Guitar Center has a new owner and an improved balance sheet after a complex recapitalization transaction was completed in late March. Ares Management, an investment firm with $70 billion in assets under management, has emerged with a controlling interest in the retailer after converting its ownership of Guitar Center debt into a 60% equity position. Former controlling shareholder Bain Capital booked a sizable loss and had its ownership stake trimmed to 40%. Bain acquired Guitar Center in 2007 for $2.1 billion, borrowing $1.6 million to finance the transaction. The recent recapitalization values the parent of Guitar Center, Music & Arts and Musician's Friend at a little over $1 billion.
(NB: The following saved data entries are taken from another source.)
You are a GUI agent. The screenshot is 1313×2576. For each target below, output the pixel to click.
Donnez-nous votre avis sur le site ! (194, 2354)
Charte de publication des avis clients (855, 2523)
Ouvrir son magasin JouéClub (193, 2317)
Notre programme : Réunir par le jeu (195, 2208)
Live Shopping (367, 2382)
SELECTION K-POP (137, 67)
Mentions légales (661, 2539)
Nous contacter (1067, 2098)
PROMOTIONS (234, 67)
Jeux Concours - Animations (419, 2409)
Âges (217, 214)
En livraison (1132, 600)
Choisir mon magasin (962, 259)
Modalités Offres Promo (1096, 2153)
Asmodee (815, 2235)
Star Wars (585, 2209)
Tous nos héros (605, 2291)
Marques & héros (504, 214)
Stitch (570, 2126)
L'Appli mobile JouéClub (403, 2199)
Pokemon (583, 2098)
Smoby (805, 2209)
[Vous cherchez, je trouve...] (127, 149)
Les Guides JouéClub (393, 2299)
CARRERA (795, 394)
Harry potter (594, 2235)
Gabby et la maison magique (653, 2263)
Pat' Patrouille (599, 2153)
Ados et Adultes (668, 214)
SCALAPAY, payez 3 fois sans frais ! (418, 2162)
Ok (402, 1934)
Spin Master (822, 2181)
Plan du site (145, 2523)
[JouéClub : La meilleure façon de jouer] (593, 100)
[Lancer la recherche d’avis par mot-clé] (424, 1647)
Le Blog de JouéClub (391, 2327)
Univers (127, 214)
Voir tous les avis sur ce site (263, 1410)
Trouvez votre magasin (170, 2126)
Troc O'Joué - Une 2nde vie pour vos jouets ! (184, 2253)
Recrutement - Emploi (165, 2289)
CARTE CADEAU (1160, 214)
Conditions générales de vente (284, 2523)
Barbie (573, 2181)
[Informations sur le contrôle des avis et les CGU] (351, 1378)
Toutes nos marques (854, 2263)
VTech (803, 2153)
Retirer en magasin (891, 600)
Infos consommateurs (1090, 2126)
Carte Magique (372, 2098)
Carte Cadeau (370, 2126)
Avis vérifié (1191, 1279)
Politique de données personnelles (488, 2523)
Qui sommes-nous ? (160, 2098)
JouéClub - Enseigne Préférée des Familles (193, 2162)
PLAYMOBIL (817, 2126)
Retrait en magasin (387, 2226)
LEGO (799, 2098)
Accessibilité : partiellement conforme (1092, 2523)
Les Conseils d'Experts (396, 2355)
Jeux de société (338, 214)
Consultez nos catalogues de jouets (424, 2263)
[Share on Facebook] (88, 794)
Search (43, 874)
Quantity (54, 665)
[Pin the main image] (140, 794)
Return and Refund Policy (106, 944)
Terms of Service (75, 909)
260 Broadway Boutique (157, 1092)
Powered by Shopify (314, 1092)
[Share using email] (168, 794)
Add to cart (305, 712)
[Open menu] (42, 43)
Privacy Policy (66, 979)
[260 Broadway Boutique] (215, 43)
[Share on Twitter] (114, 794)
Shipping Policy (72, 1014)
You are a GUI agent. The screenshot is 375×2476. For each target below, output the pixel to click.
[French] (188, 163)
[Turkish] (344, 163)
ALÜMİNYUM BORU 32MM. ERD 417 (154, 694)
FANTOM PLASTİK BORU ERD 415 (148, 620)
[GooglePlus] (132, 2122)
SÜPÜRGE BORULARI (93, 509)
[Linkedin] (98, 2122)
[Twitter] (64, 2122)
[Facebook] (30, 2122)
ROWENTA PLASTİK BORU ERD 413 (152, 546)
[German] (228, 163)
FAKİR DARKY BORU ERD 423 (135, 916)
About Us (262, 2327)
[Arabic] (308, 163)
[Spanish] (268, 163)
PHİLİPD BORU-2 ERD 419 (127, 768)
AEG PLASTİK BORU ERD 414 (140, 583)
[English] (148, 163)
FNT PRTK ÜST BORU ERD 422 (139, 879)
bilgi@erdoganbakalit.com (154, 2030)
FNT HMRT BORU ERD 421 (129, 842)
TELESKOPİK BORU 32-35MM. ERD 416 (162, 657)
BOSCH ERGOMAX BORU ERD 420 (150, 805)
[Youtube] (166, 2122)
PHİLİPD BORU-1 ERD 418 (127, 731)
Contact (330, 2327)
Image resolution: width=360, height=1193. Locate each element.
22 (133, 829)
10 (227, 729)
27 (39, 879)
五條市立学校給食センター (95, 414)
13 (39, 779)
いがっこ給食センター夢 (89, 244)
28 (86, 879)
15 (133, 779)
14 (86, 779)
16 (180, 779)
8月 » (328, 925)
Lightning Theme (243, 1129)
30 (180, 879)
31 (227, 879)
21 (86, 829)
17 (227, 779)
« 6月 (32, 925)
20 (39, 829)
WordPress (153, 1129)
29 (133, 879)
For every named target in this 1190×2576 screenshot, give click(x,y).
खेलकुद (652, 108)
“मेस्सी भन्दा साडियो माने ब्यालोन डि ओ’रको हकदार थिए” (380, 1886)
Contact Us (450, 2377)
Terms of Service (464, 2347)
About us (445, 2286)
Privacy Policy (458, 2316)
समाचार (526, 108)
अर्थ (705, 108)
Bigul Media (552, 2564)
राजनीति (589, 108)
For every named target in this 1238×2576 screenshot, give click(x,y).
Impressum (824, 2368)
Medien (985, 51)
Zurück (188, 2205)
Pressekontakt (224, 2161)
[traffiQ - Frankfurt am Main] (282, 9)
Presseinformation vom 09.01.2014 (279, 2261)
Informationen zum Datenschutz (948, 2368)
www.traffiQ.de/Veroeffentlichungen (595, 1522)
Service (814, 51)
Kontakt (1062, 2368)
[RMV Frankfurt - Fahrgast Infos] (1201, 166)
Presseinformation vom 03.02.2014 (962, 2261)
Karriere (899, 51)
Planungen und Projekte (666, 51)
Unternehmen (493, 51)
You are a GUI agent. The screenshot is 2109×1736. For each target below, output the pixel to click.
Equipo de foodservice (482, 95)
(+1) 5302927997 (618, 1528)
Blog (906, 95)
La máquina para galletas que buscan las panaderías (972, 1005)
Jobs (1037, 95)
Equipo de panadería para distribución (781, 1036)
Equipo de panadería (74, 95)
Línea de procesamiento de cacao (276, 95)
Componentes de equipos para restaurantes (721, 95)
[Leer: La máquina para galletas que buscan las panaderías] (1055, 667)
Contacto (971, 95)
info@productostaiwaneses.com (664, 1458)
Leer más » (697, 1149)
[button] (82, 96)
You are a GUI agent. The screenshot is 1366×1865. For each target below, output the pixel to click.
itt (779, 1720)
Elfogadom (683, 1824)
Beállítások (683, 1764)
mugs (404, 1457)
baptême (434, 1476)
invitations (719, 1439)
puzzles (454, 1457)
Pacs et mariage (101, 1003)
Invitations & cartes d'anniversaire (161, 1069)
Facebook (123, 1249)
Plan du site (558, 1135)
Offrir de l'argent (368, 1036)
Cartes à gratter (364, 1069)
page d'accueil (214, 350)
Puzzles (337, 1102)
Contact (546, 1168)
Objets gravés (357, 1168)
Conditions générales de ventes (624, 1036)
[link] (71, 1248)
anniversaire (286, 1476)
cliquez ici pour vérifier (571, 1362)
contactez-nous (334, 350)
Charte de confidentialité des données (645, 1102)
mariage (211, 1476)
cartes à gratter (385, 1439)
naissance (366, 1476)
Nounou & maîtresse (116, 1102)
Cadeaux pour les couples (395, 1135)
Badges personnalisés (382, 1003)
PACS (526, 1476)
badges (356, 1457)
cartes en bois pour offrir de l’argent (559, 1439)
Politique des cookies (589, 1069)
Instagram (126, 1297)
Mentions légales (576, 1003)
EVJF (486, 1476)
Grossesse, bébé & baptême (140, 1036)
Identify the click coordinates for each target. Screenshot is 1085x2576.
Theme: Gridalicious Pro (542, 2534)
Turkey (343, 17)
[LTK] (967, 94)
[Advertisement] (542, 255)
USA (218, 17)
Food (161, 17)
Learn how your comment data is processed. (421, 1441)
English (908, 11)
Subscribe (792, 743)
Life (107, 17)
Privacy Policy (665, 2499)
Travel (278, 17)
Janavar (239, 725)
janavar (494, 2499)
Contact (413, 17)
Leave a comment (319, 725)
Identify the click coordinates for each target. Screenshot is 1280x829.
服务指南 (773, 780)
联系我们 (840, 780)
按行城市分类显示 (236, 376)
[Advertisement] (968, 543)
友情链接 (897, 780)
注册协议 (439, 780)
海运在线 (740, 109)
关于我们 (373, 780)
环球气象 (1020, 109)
Guitar Center CEO Mike Pratt commented, "We now have the necessary resources to expand our footprint and to invest in our people, stores, and product assortment. Guitar Center is well positioned to expand our multi-channel offering nationally and to significantly accelerate growth through new services and a strong focus on improving our customer experience."
The first step in the recapitalization process saw Guitar Center issue $615 million in five-year bonds with a 6.75% coupon and $325 million in ten-year bonds with a 9.875% coupon. The $940 million in proceeds was used to retire existing debt owned by Ares that carried interest rates between 11% and 12%. Ares forgave an additional $435 million in bonds with a 14% coupon in exchange for 60% ownership of the firm.
The combination of lower coupon bonds and debt forgiveness effectively reduced Guitar Center's debt burden by 35% and cut interest annual payments by $70 million, from 1.2 times cash flow to 0.8 times cash flow. Moody's Investment Service looked favorably on the transaction, upgrading Guitar Center's debt to B3 from Caa2 and downgrading the probability of default.